The full court was advised of the petition for rehearing en banc. A judge requested a vote on whether to rehear the matter en banc. The matter failed to receive a majority of votes of the nonrecused active judges in favor of en banc consideration. Fed. R. App. P. 35.

The petition for panel rehearing and the petition for rehearing en banc are DENIED .

I regret that we decided not to rehear this case en banc because we could have corrected our own errors. Rather than do that, we have established a rule that undermines the purpose of the class certification proceeding. We have been instructed by the Court that facts necessary to establish the elements of a class cannot simply be those that meet a pleading standard.1 But the panel has reduced the requirements of class certification below even a pleading standard. It has accepted the undisputedly inadmissible opinion of plaintiffsparalegal —not even that of an attorney who is subject to certain pleading standards2 —that the plaintiffs have damages typical of the class sought to be certified.

This doesn’t pass the straight-face test.

It is no surprise the panel’s holding that expert opinion testimony need not be admissible at the class certification stage is contrary to our own precedent, but also contrary to decisions of four other circuits and clear Supreme Court guidance.

I

This case arises out of a wage and hour class action under California law. Sali v. Corona Reg’l Med. Ctr. , 889 F.3d 623 (9th Cir. 2018). The two named plaintiffs, Marlyn Sali and Deborah Spriggs ("Plaintiffs"), are Registered Nurses ("RNs") who were formerly employed by Corona Regional Medical Center ("Corona"). Id. at 627. Plaintiffs brought a putative class action alleging that, during their employment by Corona, they and other nurses were subject to a number of policies and practices that violated California’s wage and hour laws. Id. Based on each of their claims, Plaintiffs moved to certify seven classes. Id. at 628.

The district court denied the motion to certify as to all of the proposed sub-classes, holding, in relevant part, that Sali and Spriggs had failed to satisfy Rule 23(a)’s typicality requirement because they failed to submit admissible evidence that they had suffered any of the damages suffered by the putative class. Id. In reaching this decision, the district court refused to consider the only piece of evidence offered to establish Plaintiffs’ injuries—the declaration of Javier Ruiz, a paralegal employed by the law firm representing Plaintiffs—because it contained inadmissible evidence.
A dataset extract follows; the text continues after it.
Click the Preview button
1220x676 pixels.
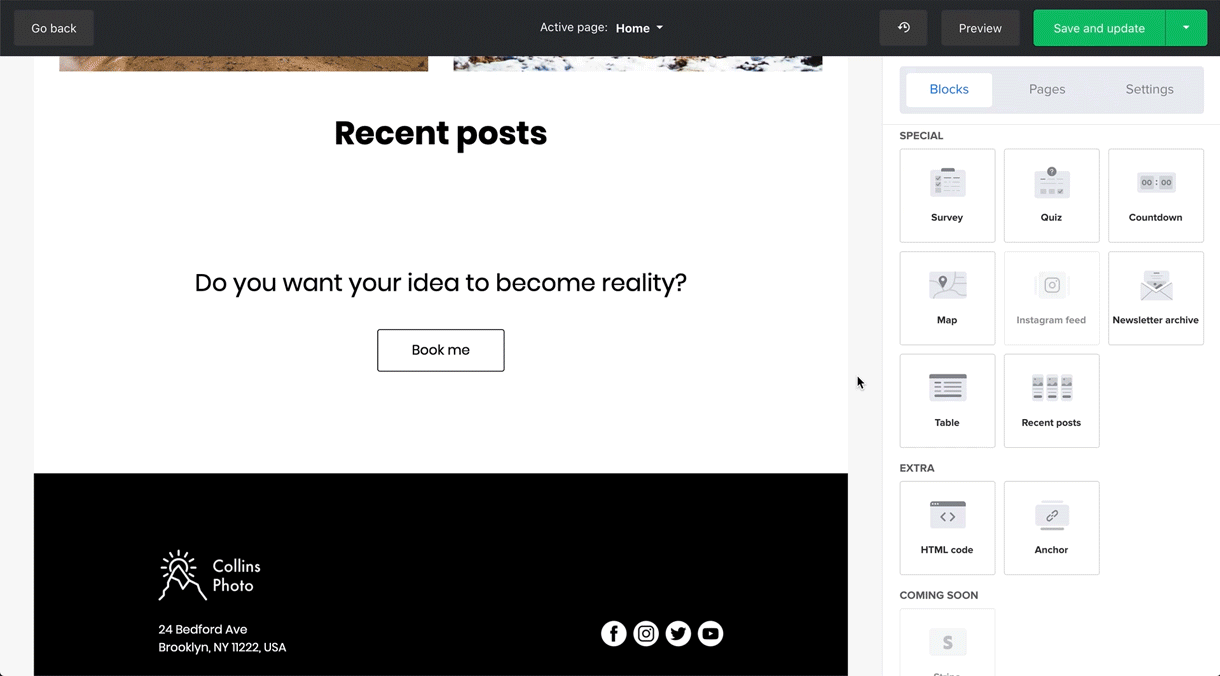coord(979,27)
Id. at 630. The panel explains that the paralegal took a "random sampling" of Plaintiffs’ timesheets to determine how Corona’s policy of "rounding" clock-in and clock-out times to the nearest quarter hour had affected each plaintiff’s pay individually. Id. Based on this "random sampling," Ruiz concluded that "on average over hundreds of shifts, Corona’s rounded time policy undercounted Sali’s clock-in and clock-out times by eight minutes per shift and Spriggs’s times by six minutes per shift." Id.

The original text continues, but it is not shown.